Living on the Edge

 

Suicide, Suicide (Mute/BMG)

‘Frankie’s Deeeeeeeeaaaaad’ wailed the radio, ‘Let’s hear it for Frankie’. It’s the late 1970s, it’s the middle of the night on an island in the Outer Hebrides, and someone’s transistor radio is tuned to John Peel or someone else playing obscure new music. It’s good stuff, but this ten minute song is scary beyond belief: the darkness around our campsite turns blacker as Frankie’s corpse turns to dust and the singer pursues his mournful narrative through echoing wails and shrieks. It feels even further than it is from the London suburbs where we all come from, and maybe staying up all night to see the sunrise wasn’t such a good idea after all.

But, hey, we survived. My friend Hamish even went and bought the album when we got back, and what a weird album it was/is. This is a New York city trash version of punk, cyber-rockabilly, an edgy lo-fi Orchestral Manoeuvres in the Dark, a we-don’t-give-a-shit finger up at whoever was or wasn’t listening. The duo had formed back in 1970 and spent years offending audiences alongside the likes of the New York Dolls, a kind of glam punk designed to offend, transgress and confuse.

Somehow they made it through to the second half of the 70s and ended up sharing the same universe as the CBGBs bands (Television, Patti Smith, the Ramones, Talking Heads and Blondie) emerging at the time. These bands’ audiences didn’t much like Suicide’s music either, or their grungy street personas and onstage antics such as singer Alan Vega waving a motorbike chain over his and the audience’s heads. Vega’s ‘singing’ often amounted to little more than shouting or mumbling over basic drum machine beats and organ &/or synthesizer riffs provided by Martin Rev.

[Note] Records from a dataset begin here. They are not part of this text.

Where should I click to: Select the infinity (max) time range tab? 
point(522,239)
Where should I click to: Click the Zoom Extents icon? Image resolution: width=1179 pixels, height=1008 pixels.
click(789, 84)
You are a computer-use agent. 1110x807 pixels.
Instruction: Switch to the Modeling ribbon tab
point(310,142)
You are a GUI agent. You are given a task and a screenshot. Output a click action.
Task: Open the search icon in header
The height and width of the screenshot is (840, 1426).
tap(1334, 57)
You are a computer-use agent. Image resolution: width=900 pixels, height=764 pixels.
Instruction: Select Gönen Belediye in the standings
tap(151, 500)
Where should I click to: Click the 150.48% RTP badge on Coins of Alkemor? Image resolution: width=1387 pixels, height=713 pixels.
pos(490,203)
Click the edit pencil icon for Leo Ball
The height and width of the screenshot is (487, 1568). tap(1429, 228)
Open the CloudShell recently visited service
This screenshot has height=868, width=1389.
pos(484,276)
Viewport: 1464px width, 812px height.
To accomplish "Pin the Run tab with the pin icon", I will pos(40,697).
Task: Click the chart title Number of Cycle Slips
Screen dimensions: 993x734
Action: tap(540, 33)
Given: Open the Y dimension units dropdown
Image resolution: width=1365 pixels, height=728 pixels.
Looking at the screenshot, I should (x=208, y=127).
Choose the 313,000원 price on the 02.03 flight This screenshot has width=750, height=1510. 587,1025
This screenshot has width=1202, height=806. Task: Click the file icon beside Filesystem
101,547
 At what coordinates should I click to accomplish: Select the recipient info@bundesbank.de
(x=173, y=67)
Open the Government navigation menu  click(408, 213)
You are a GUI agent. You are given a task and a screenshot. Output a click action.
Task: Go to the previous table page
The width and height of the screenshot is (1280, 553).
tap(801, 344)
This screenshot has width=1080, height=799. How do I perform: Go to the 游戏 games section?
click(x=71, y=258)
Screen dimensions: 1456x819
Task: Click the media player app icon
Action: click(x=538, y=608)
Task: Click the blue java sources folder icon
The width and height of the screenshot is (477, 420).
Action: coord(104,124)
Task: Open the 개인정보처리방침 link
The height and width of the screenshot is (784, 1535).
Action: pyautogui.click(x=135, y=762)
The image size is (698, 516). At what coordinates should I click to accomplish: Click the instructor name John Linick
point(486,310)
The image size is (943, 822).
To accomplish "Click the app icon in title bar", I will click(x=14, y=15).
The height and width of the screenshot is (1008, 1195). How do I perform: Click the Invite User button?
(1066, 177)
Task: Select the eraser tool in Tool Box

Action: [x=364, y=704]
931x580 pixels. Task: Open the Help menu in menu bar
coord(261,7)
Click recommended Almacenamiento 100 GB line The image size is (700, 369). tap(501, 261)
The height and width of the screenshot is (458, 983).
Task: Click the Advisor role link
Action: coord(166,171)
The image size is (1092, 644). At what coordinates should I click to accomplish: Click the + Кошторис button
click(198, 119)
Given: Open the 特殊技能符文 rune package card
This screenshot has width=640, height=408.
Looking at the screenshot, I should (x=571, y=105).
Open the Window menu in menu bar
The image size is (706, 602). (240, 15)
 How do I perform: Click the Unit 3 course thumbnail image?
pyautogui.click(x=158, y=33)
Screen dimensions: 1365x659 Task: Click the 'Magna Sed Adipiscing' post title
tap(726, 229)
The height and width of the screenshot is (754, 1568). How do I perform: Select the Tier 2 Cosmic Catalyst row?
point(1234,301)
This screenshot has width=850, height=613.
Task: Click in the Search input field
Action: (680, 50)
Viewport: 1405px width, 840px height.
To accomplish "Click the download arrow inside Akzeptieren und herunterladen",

Red Star Records, a New York indie label, would issue the duo’s debut LP, although bigger record labels such as Blast First and Mute would later sign the band and release their later albums. These were slicker, more polished affairs, that quite frankly weren’t a patch on this astonishing original debut. Suicide sounded dangerous from the word go, and probably were. They were renowned for winding-up audiences to the point of mini-riots; in fact some reissue versions included ’23 Minutes Over Brussels’, which documented one such occasion.

They seemed to thrive on confrontation. Touring with the Clash they were delighted that the posh-boy band’s audiences couldn’t cope with them, seemed to take being bottled off as a kind of achievement. You can see why, since this album is still difficult – but wonderful – listening. It’s full of hisses, noise, echo, out-of-kilter rhythms, bad taste and impenetrable vocals. It’s epic, from the opening ‘Ghost Rider’ onwards. Just as you get a handle on a song, or imagine you have, it interrupts itself and shouts abuse at you. So flickers of an imaginary demented Elvis song turn into aural sludge, or hysterical echoes, or a lone electric drum beat. ‘Frankie Teardrop’ is still the highlight of the album, although the closing ‘Che’ acts as a sinuous, sibilant epilogue, a white noise finale to this astonishing album. It’s still as raw and original as it ever was; and you should own a copy.